We’ve been putting together new pages that highlight the common use cases and explain how they benefit from running on Equinix:

Here are some more real-world stories of customers deploying on Equinix dedicated cloud to support some of these use cases:

Private Storage, Public Clouds

We’ve also been adding storage options to go together with our compute and networking capabilities. Recently, much focus has been on fast, high-capacity storage appliances, which we offer in addition to the NVMe drives in Metal servers. Storage appliances have been available to Metal customers for some time, but last year we enabled ordering of the powerful enterprise-grade Pure Storage and NetApp flash arrays in the same console you use to provision and manage other dedicated-cloud resources. The appliances are fully managed and billed as you go. 

Here, again, the unique power of the offering lies in where the appliances are deployed and what they’re connected to—even more than the market-leading storage technology itself. Being able to provision the arrays right where they can be directly (and privately) connected to enterprise networks and public cloud platforms opens up interesting use cases: processing private enterprise data using public-cloud tools, storing and serving digital media content, creating backup and DR infrastructure with ultrafast snapshots and recovery, training AI models on private data without exposing it to the public internet and more. 

Storing data for any of these use cases privately but adjacent and connected to hyperscale cloud platforms gives you full control over networking and data egress costs—something you don’t get when storing data in those clouds. You get the advantages of elastic storage capacity and usage-based billing while not being dependent on any single cloud platform, and keeping your data private to ensure security and regulatory compliance.

As we build out new capabilities, it’s hard to overstate the value of user feedback, and last year we formalized the process of collecting it by creating a beta tester program. It offers early access to new features and improvements to existing ones as they are being worked on. Users who have a degree of proficiency in deploying bare metal hardware and who don’t mind taking some time to share feedback with us are welcome to sign up and get a discount on the Metal hardware they use.

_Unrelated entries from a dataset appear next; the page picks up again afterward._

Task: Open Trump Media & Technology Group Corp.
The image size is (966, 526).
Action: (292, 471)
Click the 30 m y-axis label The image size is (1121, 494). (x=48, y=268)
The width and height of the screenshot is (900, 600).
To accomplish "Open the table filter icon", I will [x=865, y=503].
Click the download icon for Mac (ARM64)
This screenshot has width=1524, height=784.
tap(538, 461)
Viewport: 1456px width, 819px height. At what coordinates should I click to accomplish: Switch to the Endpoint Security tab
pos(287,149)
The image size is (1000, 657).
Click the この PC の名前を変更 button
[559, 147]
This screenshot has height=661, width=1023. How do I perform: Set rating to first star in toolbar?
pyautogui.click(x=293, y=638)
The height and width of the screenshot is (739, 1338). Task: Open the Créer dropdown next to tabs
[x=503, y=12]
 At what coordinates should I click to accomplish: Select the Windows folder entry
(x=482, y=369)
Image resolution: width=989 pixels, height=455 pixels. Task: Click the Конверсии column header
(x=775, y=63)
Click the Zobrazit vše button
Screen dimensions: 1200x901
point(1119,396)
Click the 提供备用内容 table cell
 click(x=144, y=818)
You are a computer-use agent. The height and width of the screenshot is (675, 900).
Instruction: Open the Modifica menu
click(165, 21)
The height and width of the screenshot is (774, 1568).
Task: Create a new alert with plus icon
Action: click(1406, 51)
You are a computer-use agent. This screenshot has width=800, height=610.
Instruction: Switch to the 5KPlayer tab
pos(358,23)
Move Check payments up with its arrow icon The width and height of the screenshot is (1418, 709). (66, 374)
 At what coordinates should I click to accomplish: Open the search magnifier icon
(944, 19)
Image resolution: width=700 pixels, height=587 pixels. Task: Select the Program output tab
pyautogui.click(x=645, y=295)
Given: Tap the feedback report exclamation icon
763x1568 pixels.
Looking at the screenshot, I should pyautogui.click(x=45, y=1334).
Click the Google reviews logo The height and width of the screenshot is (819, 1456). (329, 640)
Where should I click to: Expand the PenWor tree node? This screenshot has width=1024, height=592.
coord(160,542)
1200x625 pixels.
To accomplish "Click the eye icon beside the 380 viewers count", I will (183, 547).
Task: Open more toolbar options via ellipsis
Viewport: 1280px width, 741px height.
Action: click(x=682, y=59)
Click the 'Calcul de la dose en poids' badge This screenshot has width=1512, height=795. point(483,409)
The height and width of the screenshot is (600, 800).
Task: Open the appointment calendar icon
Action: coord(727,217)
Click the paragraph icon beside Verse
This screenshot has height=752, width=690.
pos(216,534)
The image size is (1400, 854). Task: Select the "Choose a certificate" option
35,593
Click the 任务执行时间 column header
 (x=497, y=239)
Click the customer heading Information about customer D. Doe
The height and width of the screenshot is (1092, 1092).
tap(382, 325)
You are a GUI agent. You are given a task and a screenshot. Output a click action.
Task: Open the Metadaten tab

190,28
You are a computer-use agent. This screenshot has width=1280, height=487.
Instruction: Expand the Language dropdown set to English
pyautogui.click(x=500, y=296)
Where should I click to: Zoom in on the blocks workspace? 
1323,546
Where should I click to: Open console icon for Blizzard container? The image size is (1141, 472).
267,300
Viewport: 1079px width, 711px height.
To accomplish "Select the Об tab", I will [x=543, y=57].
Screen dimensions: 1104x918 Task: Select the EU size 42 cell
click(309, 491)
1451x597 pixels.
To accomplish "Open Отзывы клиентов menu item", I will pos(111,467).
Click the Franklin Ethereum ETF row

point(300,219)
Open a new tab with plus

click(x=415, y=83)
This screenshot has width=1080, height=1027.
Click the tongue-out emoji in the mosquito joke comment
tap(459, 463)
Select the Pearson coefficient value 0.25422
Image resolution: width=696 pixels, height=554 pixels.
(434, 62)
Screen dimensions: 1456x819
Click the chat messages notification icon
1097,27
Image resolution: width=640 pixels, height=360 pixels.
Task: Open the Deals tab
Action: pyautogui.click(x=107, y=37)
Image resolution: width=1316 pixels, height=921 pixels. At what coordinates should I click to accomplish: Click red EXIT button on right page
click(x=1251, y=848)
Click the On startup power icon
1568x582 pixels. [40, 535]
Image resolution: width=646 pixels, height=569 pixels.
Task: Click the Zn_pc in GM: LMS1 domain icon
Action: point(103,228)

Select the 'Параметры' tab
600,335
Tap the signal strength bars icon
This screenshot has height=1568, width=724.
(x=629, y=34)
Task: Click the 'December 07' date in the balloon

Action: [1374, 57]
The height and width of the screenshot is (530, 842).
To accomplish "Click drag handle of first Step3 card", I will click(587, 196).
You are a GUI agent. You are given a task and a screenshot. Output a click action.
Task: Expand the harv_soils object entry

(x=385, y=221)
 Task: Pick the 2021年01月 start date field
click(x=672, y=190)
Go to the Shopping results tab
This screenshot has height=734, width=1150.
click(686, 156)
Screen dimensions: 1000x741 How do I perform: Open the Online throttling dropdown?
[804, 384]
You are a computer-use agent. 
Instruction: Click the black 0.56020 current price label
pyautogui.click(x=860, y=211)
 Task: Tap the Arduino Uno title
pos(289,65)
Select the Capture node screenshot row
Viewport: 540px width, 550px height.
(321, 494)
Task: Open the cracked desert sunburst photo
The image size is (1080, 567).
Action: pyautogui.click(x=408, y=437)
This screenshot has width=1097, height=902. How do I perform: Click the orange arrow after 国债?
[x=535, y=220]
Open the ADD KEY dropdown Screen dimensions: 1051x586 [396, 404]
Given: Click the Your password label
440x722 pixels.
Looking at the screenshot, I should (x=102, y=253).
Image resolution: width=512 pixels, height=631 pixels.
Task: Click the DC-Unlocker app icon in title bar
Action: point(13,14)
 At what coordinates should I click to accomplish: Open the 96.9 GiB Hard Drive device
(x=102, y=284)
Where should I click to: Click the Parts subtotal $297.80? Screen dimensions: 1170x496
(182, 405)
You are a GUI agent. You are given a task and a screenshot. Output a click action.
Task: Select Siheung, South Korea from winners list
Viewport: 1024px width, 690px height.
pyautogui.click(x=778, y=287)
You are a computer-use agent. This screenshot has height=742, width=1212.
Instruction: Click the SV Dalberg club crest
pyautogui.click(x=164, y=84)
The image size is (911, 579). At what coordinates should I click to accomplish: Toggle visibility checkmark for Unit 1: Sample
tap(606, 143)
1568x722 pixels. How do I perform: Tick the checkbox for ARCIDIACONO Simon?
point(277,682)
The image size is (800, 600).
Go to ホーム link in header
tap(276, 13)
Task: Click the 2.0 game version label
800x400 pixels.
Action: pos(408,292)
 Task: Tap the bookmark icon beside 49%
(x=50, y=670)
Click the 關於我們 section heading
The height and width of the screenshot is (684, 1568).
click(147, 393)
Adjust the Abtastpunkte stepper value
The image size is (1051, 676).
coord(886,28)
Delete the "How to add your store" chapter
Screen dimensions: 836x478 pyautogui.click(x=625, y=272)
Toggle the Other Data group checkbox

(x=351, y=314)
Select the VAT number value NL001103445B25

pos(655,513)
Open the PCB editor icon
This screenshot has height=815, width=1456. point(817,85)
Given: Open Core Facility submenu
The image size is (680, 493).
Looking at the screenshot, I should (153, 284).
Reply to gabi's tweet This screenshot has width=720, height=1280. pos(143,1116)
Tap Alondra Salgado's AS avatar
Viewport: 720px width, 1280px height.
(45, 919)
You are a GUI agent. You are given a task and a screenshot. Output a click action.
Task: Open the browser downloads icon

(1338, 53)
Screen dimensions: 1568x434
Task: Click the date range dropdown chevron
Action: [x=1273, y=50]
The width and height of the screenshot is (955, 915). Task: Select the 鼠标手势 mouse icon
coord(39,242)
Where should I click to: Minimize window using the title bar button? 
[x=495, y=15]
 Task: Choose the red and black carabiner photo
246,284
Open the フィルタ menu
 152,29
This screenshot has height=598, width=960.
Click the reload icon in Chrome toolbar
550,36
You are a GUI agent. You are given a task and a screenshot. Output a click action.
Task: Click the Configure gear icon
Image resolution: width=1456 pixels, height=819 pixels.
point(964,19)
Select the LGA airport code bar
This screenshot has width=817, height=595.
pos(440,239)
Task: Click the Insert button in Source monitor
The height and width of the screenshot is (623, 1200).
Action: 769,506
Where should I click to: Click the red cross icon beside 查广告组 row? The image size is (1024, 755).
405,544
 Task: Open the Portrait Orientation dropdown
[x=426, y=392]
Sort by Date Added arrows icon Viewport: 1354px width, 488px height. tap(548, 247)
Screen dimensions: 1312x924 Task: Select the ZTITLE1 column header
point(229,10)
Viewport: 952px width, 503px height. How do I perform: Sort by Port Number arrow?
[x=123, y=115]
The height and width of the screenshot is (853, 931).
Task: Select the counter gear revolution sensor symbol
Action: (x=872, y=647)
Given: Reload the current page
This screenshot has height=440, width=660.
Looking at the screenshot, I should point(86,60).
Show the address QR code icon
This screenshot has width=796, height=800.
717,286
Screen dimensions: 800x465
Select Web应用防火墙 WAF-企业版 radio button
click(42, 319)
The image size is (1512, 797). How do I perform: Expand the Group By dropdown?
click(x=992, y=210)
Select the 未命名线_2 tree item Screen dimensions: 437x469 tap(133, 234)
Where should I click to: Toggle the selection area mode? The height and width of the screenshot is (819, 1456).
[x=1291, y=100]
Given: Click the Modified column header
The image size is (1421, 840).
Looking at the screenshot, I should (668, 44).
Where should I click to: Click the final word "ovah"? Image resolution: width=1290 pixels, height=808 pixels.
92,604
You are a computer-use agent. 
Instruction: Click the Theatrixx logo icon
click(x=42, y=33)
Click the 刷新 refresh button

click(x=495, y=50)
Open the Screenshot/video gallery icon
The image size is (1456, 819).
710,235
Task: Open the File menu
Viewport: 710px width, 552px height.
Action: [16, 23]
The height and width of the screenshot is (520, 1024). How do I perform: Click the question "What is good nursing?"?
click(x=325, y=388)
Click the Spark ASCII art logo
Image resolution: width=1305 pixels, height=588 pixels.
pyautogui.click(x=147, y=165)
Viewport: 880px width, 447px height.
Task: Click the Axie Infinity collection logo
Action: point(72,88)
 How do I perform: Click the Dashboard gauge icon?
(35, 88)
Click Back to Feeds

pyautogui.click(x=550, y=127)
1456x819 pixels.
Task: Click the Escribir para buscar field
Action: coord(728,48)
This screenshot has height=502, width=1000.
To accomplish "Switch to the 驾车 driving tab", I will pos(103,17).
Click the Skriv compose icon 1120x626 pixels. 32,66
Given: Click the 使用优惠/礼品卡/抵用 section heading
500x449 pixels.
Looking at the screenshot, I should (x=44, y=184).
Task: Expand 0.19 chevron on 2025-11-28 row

Your Own Global Network Edge, With an API

The above are just a handful of highlights from a long list of capability and user-experience enhancements we’ve been making to the Equinix dedicated cloud service. A ton of work is ongoing behind the scenes to expand integrations with the Metal API, improve documentation, produce technical guides for getting specific things done using the platform and technical blogs meant to share our infrastructure and DevOps knowledge—regardless of what platforms and tools you’re using.

Examples of recent integration work to enhance the experience of using infrastructure-as-code tools to interact with our API include updates to our Ansible collection; to Pulumi, Crossplane and Terraform providers; to our Python, Java and Go SDKs; and new CI/CD GitHub Actions for those wanting to use self-hosted runners on Equinix.

Our startup program, which supports founders with business and technical guidance, co-marketing and, of course, infrastructure credits, received nearly 3,000 applications last year—that’s eight times more applications than it received in the preceding year! More than 2,000 people attended our in-person Propel Your Startup events in 2023.

This level of demand from the startup community is one of the many indicators giving us confidence that there is a substantial and growing need for single-tenant, unopinionated infrastructure that can be bought and provisioned in a cloudy, as-a-service manner at the edge, where it can be interconnected with cloud platforms and network providers and play an integral role in hybrid and multicloud architectures that scale globally and change and adapt on demand.